C2H2 + 2 CuCl → Cu2C2 + 2 HCl

Structure and bonding

Organocopper compounds are diverse in structure and reactivity, but organocopper compounds are largely limited in oxidation states to copper(I), sometimes denoted Cu+1. As a d10 metal center, it is related to Ni(0), but owing to its higher oxidation state, it engages in less pi-backbonding. Organic derivatives of Cu(II) and Cu(III) are invoked as intermediates but rarely isolated or even observed. In terms of geometry, copper(I) adopts symmetrical structures, in keeping with its spherical electronic shell. Typically one of three coordination geometries is adopted: linear 2-coordinate, trigonal 3-coordinate, and tetrahedral 4-coordinate. Organocopper compounds form complexes with a variety of soft ligands such as alkylphosphines (R3P), thioethers (R2S), and cyanide (CN).
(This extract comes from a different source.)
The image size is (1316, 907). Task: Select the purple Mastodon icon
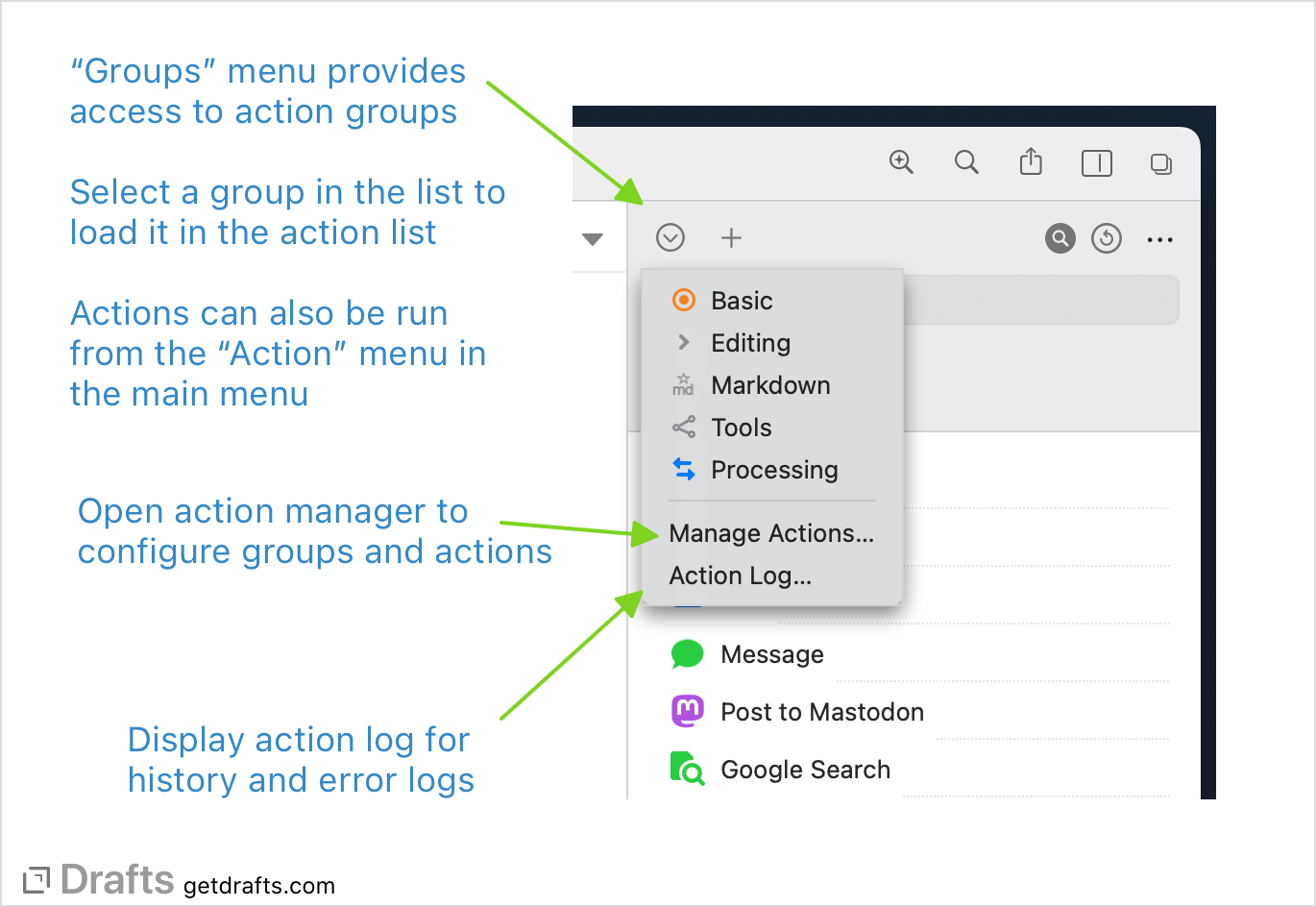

Simple complexes with CO, alkene, and Cp ligands

Copper(I) salts have long been known to bind CO, albeit weakly. A representative complex is CuCl(CO), which is polymeric. In contrast to classical metal carbonyls, pi-backbonding is not strong in these compounds.[5]

Part of the framework of CuCl(CO). In this coordination polymer, the Cu centers are tetrahedral linked by triply bridging chloride ligands.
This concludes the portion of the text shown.